Joaquín Berao es uno de los representantes más importantes de la joyería de alta gama en España. Y méritos para serlo, le sobran. Por muchos motivos sus creaciones siempre han captado mi atención, así como la de su muy numerosa clientela dentro y fuera de España. Claro que no se destaca solamente como joyero, sino que también lo hace en un arte tan hermanado con la joyería como lo es la escultura. Sus obras también se exhiben en sus locales, con un especial destaque.
Uno de los aspectos que más me llama la atención de sus colecciones, es la valentía en correr riesgos. Cuando se trabaja con materiales tan exquisitos como lo hace él (diamantes, oro en todas sus posibilidades, etc.) lo más simple es optar por un prolijo manejo de los mismos y el resultado será casi siempre bueno. Porque es un hecho que se lucen por sí mismos. Basta con un manejo profesional impecable, y se tiene un resultado seguro.
No es la opción que hace Joaquín Berao. Arriesga y mucho en el diseño. Innova y marca tendencia con mucha seguridad. Y los resultados son los mejores, obviamente. En su última colección, Deseo, podemos comprobar todo lo dicho anteriormente.

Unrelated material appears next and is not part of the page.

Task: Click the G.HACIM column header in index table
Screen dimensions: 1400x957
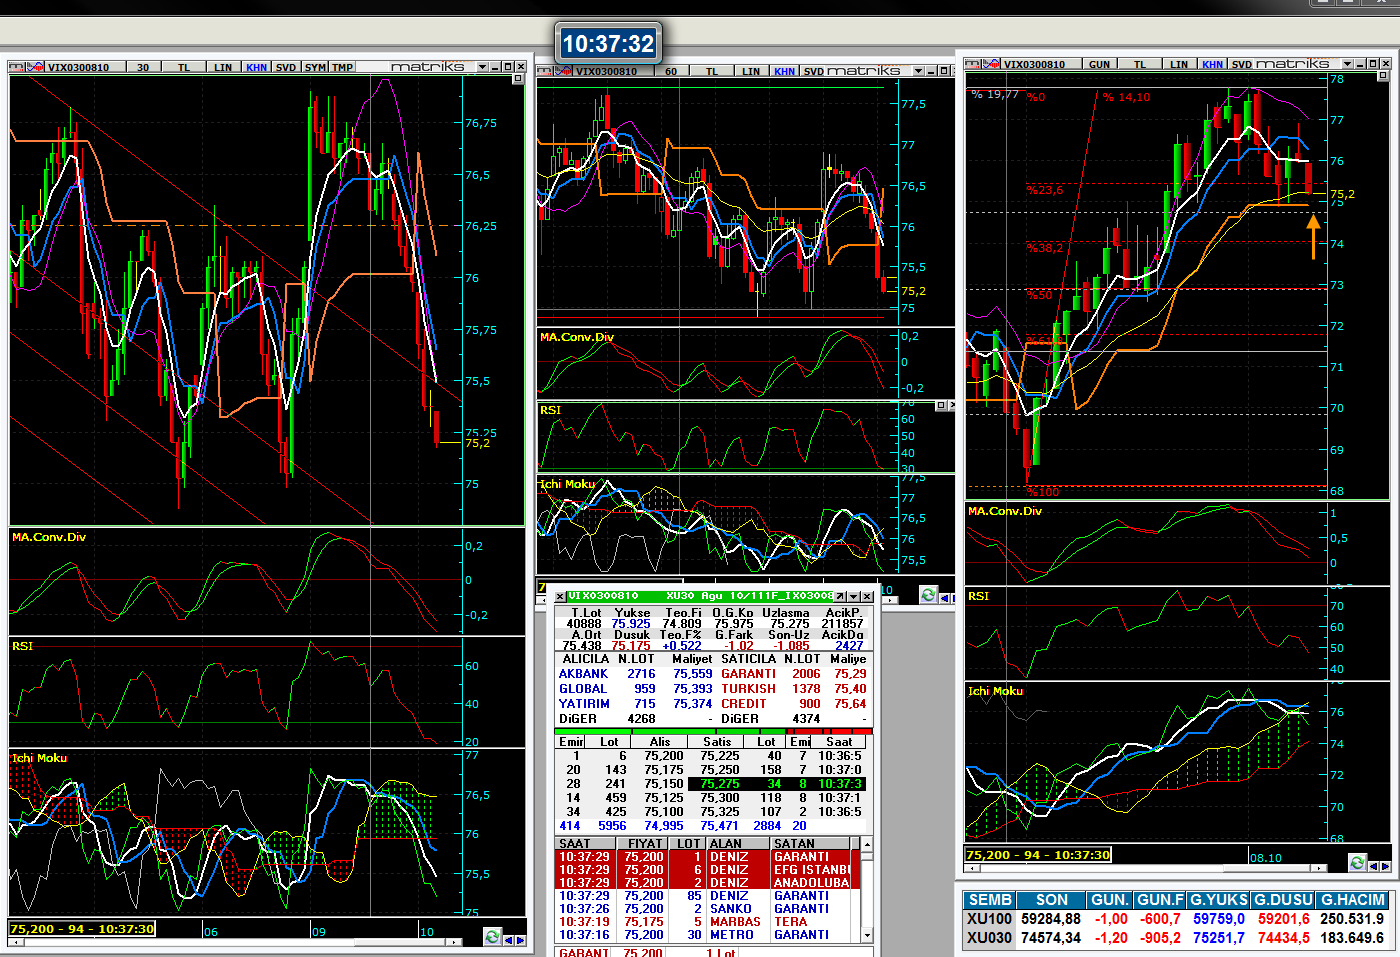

Los anillos de diamantes con perla son perfectos. La combinación que hemos visto en algunos collares de diamantes negros con oro blanco es el contraste perfecto con un resultado sumamente impactante.
En España Joaquín Berao tiene tiendas en Madrid, Valencia y Barcelona. Su alto nivel lo ha llevado hace ya un tiempo a salir de fronteras. Hay una tienda en Milán, y dos en Japón ( Tokio y Kobe), por cierto, ambos mercados muy competitivos.